The House Bill to establish the “Access to Health Care Policy Council” would create a council with the stated goal of “providing access to appropriate and affordable health care on a regular basis to all North Carolinians.” While the goal of ensuring North Carolina citizens enjoy broad access to health care is admirable, close examination of the current bill reveals opportunities for improvement (and reasons for fear). As written, HB 2688 raises some concerns about fairness, diversity of opinion and special interest influence. In order to create a more inclusive, well-rounded and less vulnerable Council, the following issues should be addressed:
• Diversity of Opinion
As currently written, there are no assurances that diverse viewpoints on how best to address health care policy will be represented. The appointment process includes the mandate that “the appointing authorities shall make every effort to reflect the geographic and ethnic diversity of the State.” However, no mention is made of providing for diverse opinions. If the Council is sincere about improving North Carolina’s health care system, it will make an effort to consider a range of perspectives and encourage an open discussion among potentially conflicting philosophies.
• Overlooking Current Problems
There is no provision in the current bill to provide an open and honest assessment of current policies that may be limiting access to healthcare. A council created to make policy recommendations going forward must first closely examine policies and programs that may be creating unintended obstacles to affordable healthcare. Only after such examination can any serious solutions be considered.
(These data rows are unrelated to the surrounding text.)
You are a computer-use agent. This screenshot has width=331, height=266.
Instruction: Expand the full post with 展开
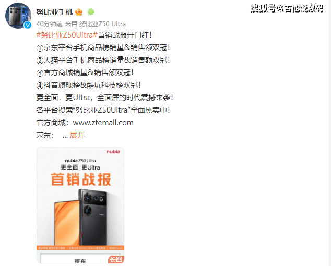pos(77,135)
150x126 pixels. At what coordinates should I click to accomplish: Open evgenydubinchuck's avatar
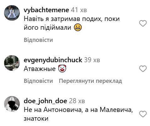pyautogui.click(x=12, y=63)
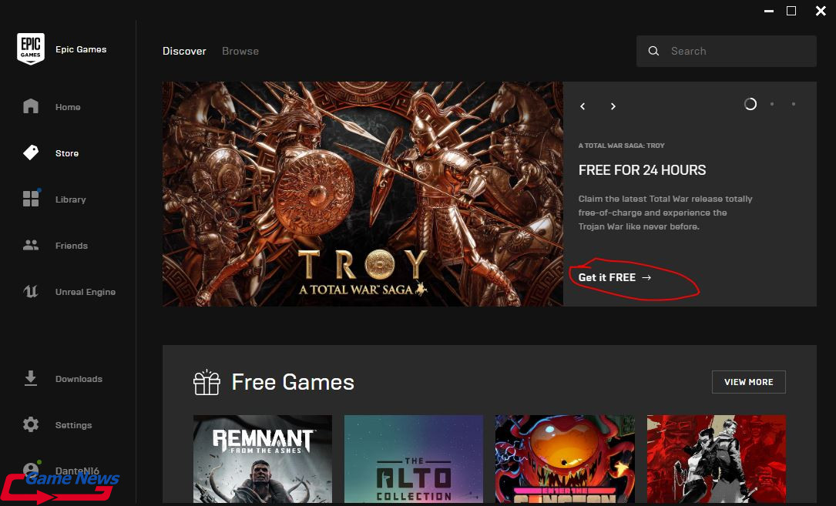Open the Settings gear icon
Screen dimensions: 836x506
point(30,424)
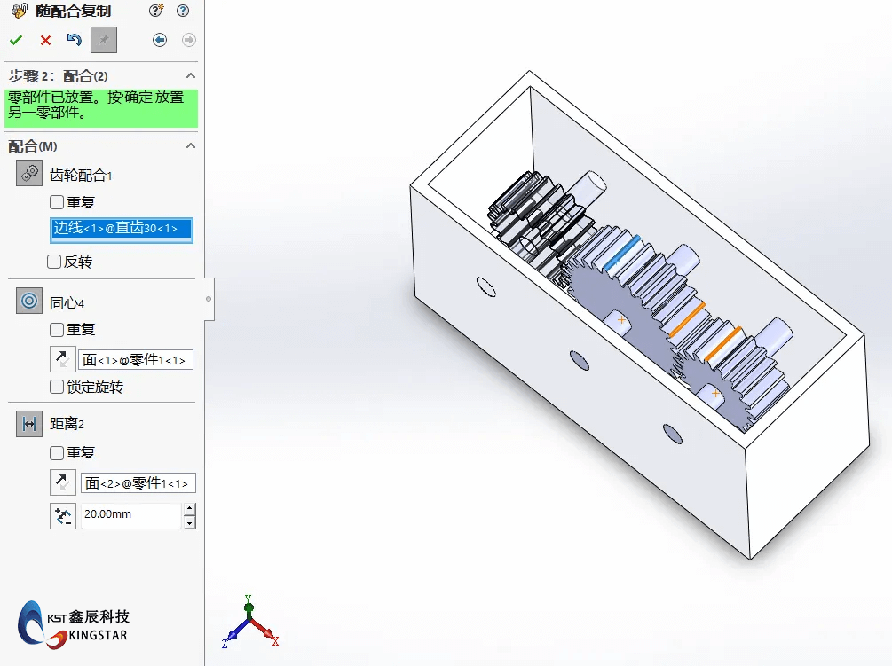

• Special Interest Influence
As it is currently formatted, the Council will be vulnerable to capture by special interests. Indeed, this body should take great care in insuring this legislation – as well as the Council and recommendations that flow from it – do not come under the influence of parties seeking to gain advantage through political means, or by advocacy groups bent on realizing their narrow agendas. Stop-gaps for this Council being co-opted should be considered carefully.
• Vague Terminology
Some crucial elements of the bill’s language are inherently vague. Terms such as “integrated system” and “appropriate and affordable health care” are highly ambiguous. Such ambiguities increase the likelihood of excessive power being granted to both the Council and the State, coming at the expense of North Carolinians who have a right to choose health care options that best suit their needs (e.g. would the Council, rather than N.C. families, be in a position to determine what “appropriate” health care is?).
• The Meaning of “All”
Repeated use of the phrase “all North Carolinians” in reference to health care goods and services implies that health care is an inherent right of citizens. Such a right does not exist, however. More appropriate language would thus be “more North Carolinians.” We believe the current terminology is a not-so-thinly veiled commitment to incremental socialism.